Biddeford and Dayton schools will switch to all remote learning for the week following the Thanksgiving holiday, to try and minimize the risk of coronavirus. Tammy Wells Photo

BIDDEFORD — Students who attend Biddeford and Dayton schools will attend classes remotely for the week following Thanksgiving.

Biddeford and Dayton Superintendent Jeremy Ray announced the decision, given the rising numbers of COVID-19 infections statewide, late last week.

The decision is intended to help minimize the risk of an outbreak in the cities’ schools, which could result in an extended shutdown. An outbreak is defined by the Maine Centers for Disease Control and Prevention as when three or more people have tested positive for coronavirus.

The Maine CDC has cautioned families to consider risks involved with holiday gatherings and suggested alternatives such as having a meal with immediate household members, eating outdoors while maintaining a six-foot distance, and wearing masks, and the U.S. CDC has issued similar advice. On its webpage, the federal agency suggested opening windows and doors, if feasible, based on weather, to increase ventilation inside. It also advised limiting the number of attendees The U.S. CDC advised that those planning in-person holiday gatherings with guests to consider asking them to strictly avoid contact with people outside of their households for 14 days before the gathering.
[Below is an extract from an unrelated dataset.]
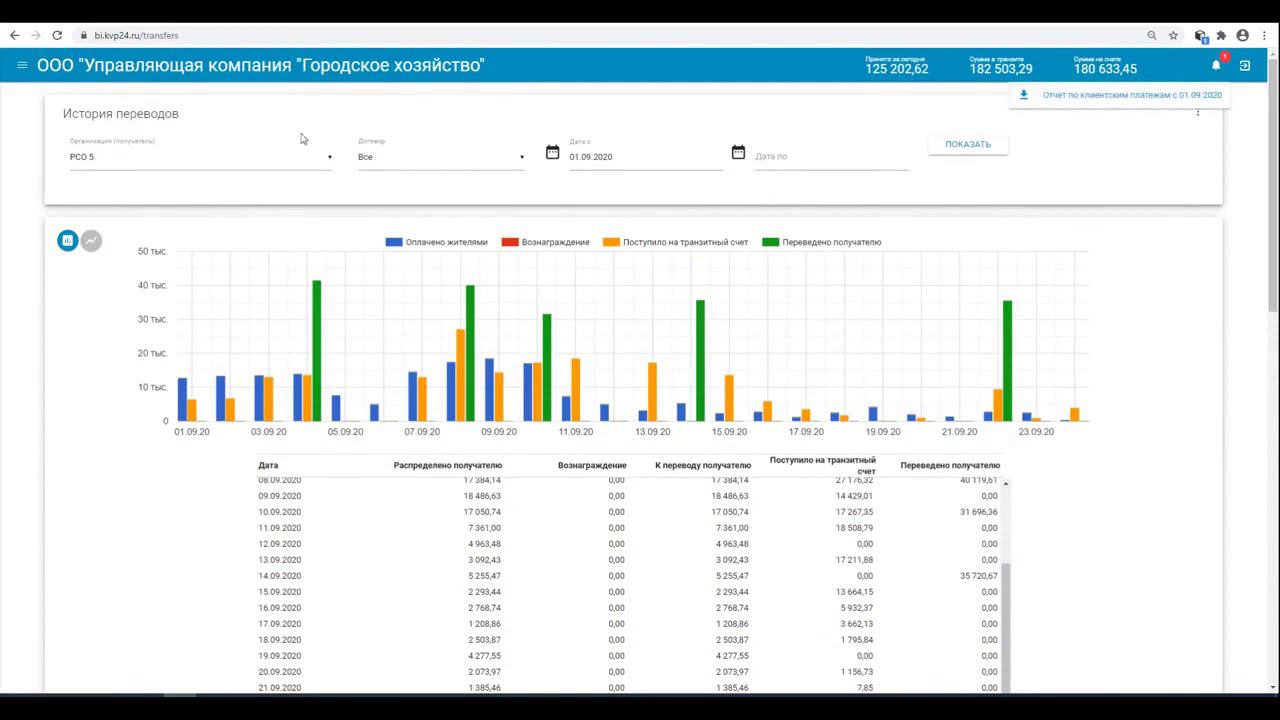Reload the page in browser

click(57, 35)
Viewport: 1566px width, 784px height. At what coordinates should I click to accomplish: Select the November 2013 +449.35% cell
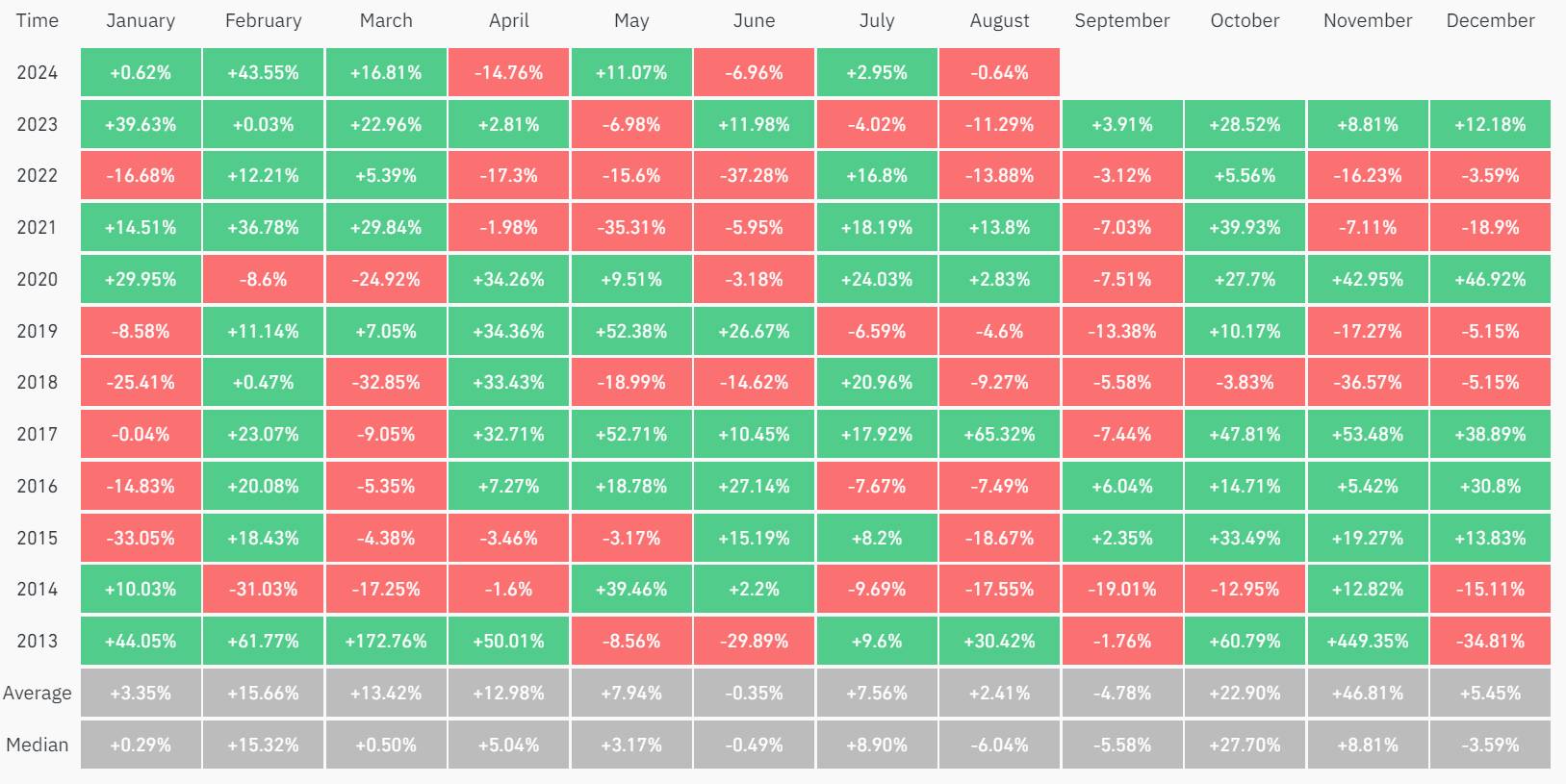tap(1368, 641)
Ray said the School Department realizes some families will hold traditional gatherings, go shopping, and take in other events.
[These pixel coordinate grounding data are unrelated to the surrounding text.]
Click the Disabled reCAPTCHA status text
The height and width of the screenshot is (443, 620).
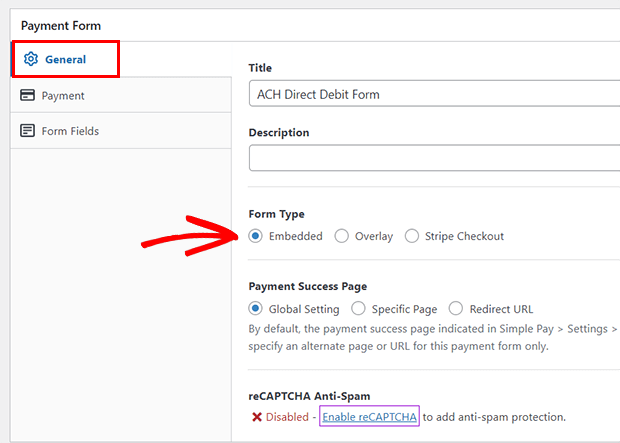coord(290,417)
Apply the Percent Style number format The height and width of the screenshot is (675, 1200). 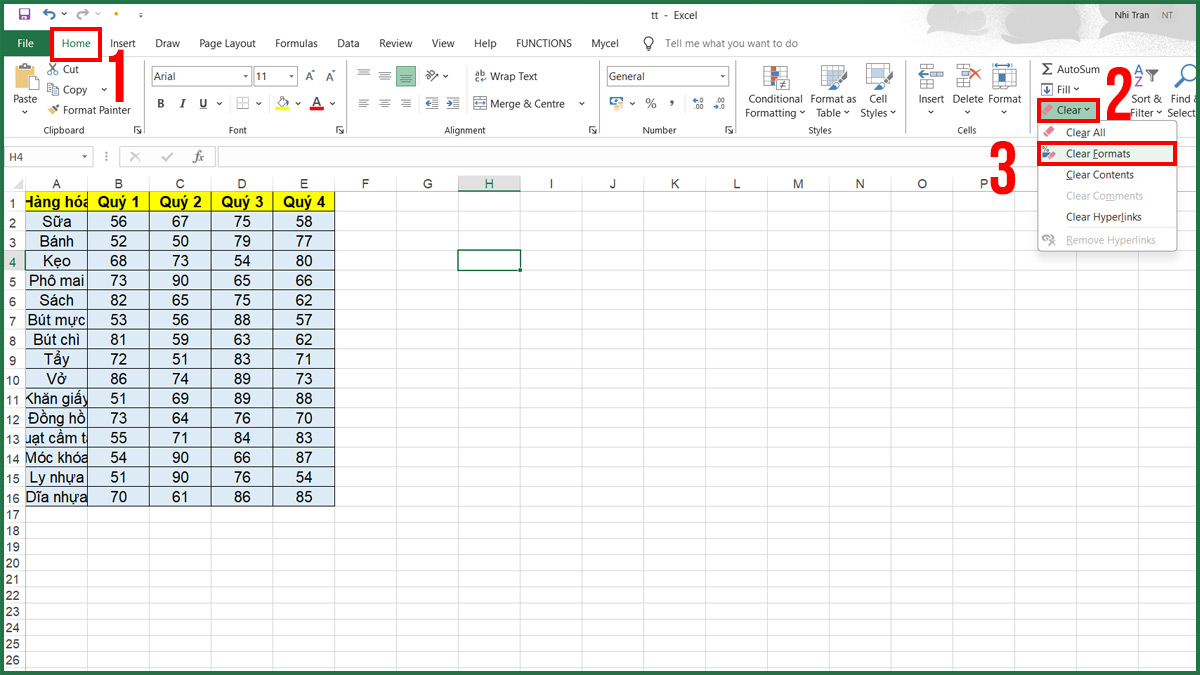point(650,102)
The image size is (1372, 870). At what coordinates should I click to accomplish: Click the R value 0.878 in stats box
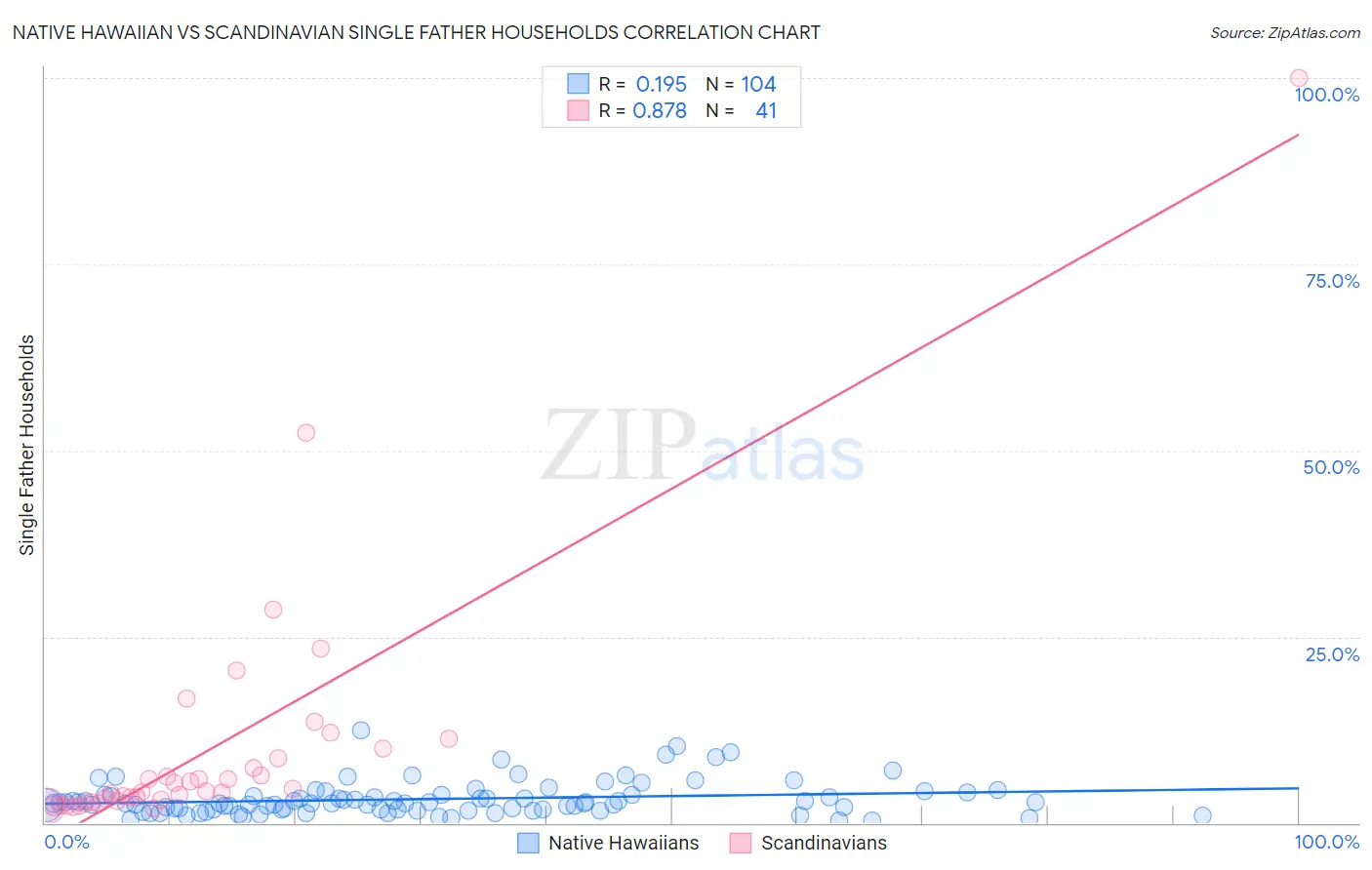click(660, 110)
“As this occurs, close contacts increase creating a potential uptick in positive cases and ultimately may jeopardize our schools remaining open for in-person instruction,” Ray said.

“Therefore, all Biddeford schools and Dayton Consolidated School will be remote instruction only the week following (Thanksgiving) vacation, Nov. 30 through Dec. 4.”

“We completely understand the additional four days at home (five for Dayton students) can be a challenge for families,” said Ray.

He said school leaders considered several factors.

The Maine CDC recommends testing for all close contacts of people with coronavirus infection five to seven days after exposure, Ray said, and pointed out that if staff or students were exposed, they would likely show symptoms during the week following the holiday and could be tested, if needed, prior to returning to in-person classes.

Having onsite classes that week substantially increases the odds of an outbreak that could close school buildings for up to 28 days, which he noted would be much harder for families.

If teachers and transportation staff were required to quarantine, Ray said, schools could be in a challenging situation, due to smaller classroom sizes and limited bus drivers. “Depending on the number of staff required to quarantine, we realistically face being forced into remote instruction due to the reduced teaching staff in the building or bus drivers available to transport students,” he said.

Early planning allows families to coordinate childcare arrangements and reduces a sudden disruption in the schedule as compared to an outbreak, Ray said.

The week following Thanksgiving will also provide an opportunity for teachers to practice and evaluate areas for improvement in the event a future classroom forced to quarantine, an outbreak, or a state lockdown, he said. Staff will teach from within their empty classrooms at least two to three times that week while adhering to current guidelines, Ray said.

“I believe this decision would be in the best interest of our community as a whole,” the superintendent said in a social media posting. “It would undoubtedly assist in reducing exposure and hopefully allow our schools to remain open for in-person instruction.”